Resident Services to begin enforcing roommate policy

Photo by Matt Merchant

Photo by Matt Merchant

Josh Yager

To accommodate a larger than usual incoming freshman class, Residence Services will be enforcing an existing policy that requires most resident assistants to have a roommate.

Jill Church, director of Residence Services, said RAs get to choose their roommate before residence services assigns a random roommate. She said there are still 31 RAs on campus who will not have a roommate this fall because those RA rooms are singles.

“About 40 staff members picked their own roommate out of the 109 RAs who will have a roommate,” Church said. “Students will be picked to live with RAs based upon their hall choices and questions they answered about their personality traits.”

Amanda Bevington, a resident assistant currently in South Korea, said in an email interview that it is hard for an RA to pick his or her own roommate. (Bevington could not respond to phone calls for this article due to poor reception and Internet connection.)

Bevington said that in order to choose a roommate of her choice she had to choose someone who was already booked to live somewhere else on campus.

“This was hard for some RAs because most had friends who didn’t want to live on campus anymore,” Bevington said. “And if they did, they didn’t already have a room placement somewhere on campus.” 

Church said students who were assigned to live with RAs have not been told by Residence Services that they are living with an RA. The regular procedure typically involves students getting an email with the only the name of their future roommate and does not identify that person as an RA or otherwise. She said many RAs are contacting their future roommates and early next month during training they will reach out to their new roommate, if they haven’t done so already.

Church said RAs receiving roommates will have their stipend doubled.

“They get a meal plan, room waiver and then a $350 a semester stipend,” she said. “So those who have a roommate would have $700 a semester stipend.”      

Having students live with RAs permanently would be better than having students live in lounges temporarily until another room opens up, Church said.
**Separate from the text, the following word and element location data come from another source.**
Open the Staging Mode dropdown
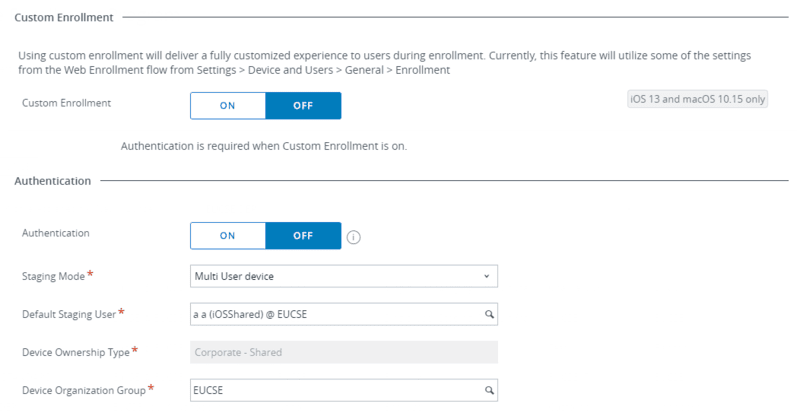 [344, 276]
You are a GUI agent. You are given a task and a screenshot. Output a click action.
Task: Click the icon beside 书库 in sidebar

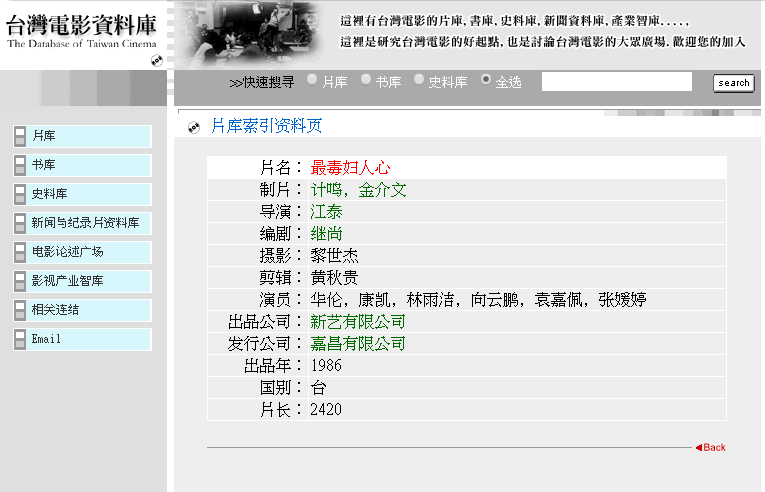[20, 165]
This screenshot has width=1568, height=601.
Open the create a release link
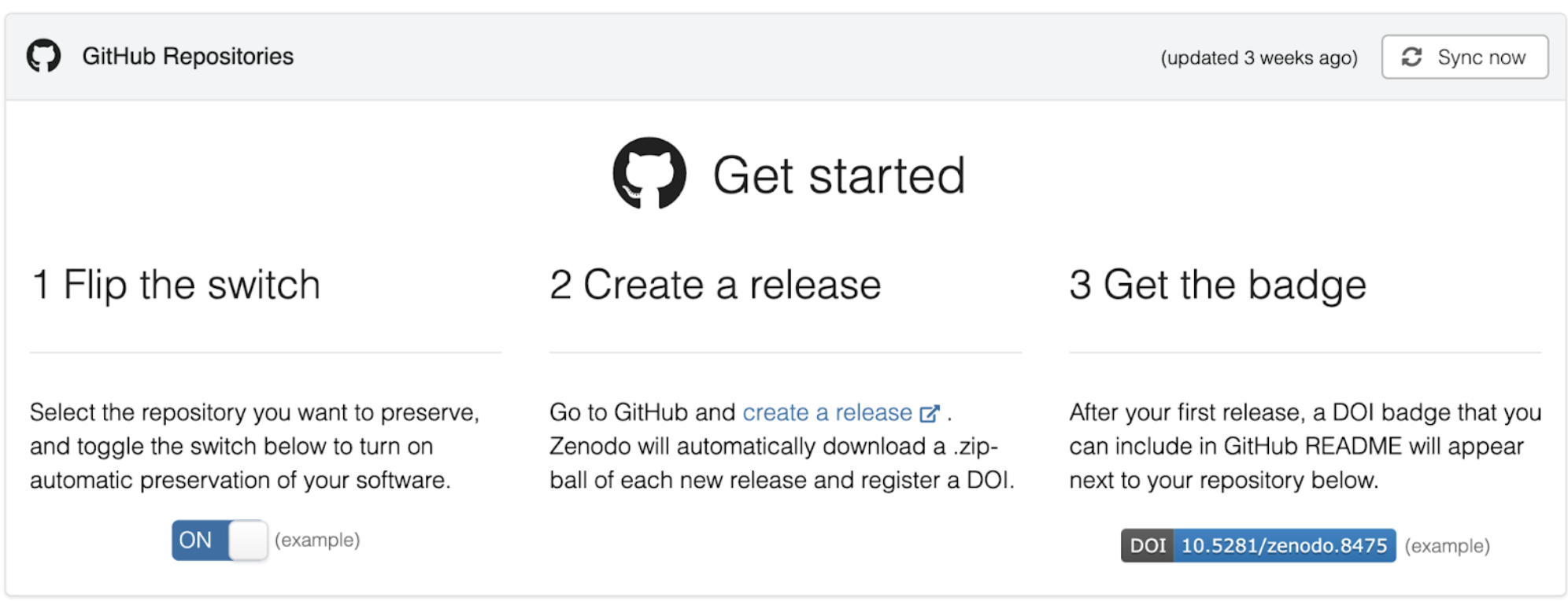click(x=827, y=412)
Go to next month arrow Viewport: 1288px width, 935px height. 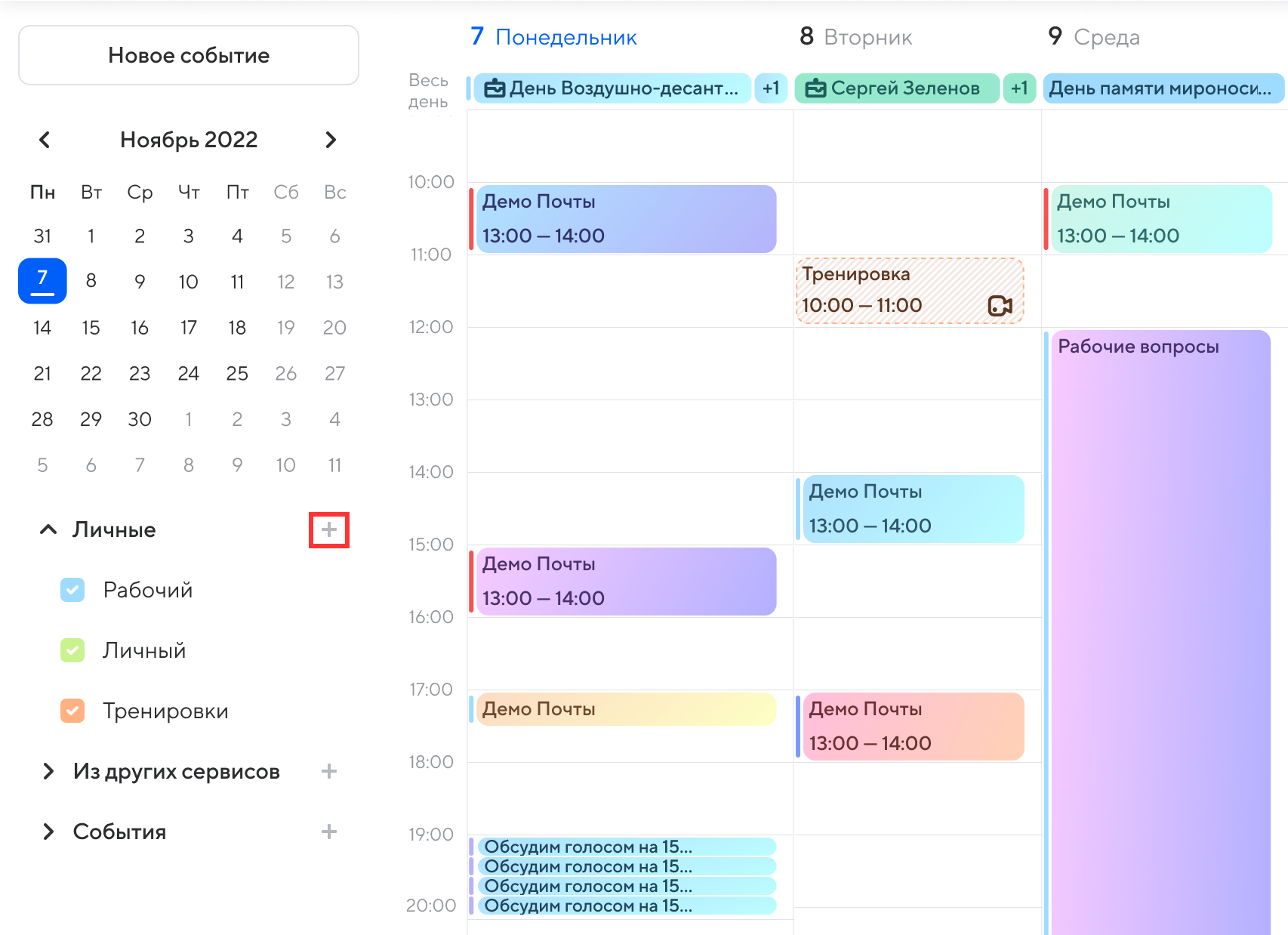(331, 140)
“When the lounge is offline, it impacts 60 students instead of just an RA and roommate,” she said. “We certainly like to provide a single room when we can for RAs just because we know that is one of the perks of the job but it is not a guaranteed piece and if we need to use those spaces, we do.”

Church said when residence services met with the RAs initially about enforcing the policy, many of the RAs were concerned with a variety of issues.

“We had a lot of uncertainty and people who were worrying about privacy,” she said.  “When we met with them in April they asked questions and we got suggestions and solutions. When everybody left they weren’t excited but definitely more comfortable.”

Bevington said there have been lists of concerns and topics made by RAs which include confidential information inside the room, lack of personal time for the RA, late night knocks on doors, late duty nights and more.

None of the RAs took themselves out of the RA pool because of this new policy, Church said.

“You might hear people won’t want to be an RA again because having a room to yourself is one of the best things about the job,” she said. “It didn’t impact our pool at all and I think that is a testament to what kind of leaders we have in that position. I’m really excited about the year and I think our RAs are going to help connect the people they have living with them to Kent State.”

Matthew Musgrave, residence hall director for Centennial Court A and B, said they are using every space they have in the buildings to accommodate for living arrangements.

“We are still putting people in lounges but we wanted to take advantage of the space we already had,” Musgrave said. “So instead of using the RA rooms as a last ditch option, we said back in April to the RAs that we’re just going to give you roommates and we will put people in lounges if we have to.”

Musgrave said in previous years that students lived with RAs temporarily, but now that it’s permanent they are giving the residents nice furniture in new rooms to welcome them into the space.

“It’s really hard for any student in transitional housing,” Musgrave said. “You’re kind of living out of suitcases for (an) indefinite amount of time. All of your friends are getting settled into their room and you don’t even know if you’re going to stay in your building.”

Musgrave said if residents of the dorms wanted to talk privately with an RA and the roommate didn’t want to leave, they could meet in an empty study lounge or he would be more than happy to leave his office so students can use that room.    

“I will always drop everything I’m doing if what I’m doing by dropping everything is helping the student out,” Musgrave said. “If someone is having a conversation where they’re coming out to their RA or it’s a really bad family conversation, the fact they have a confidential person to talk to, it is important that students feel they still have a safe space to talk.”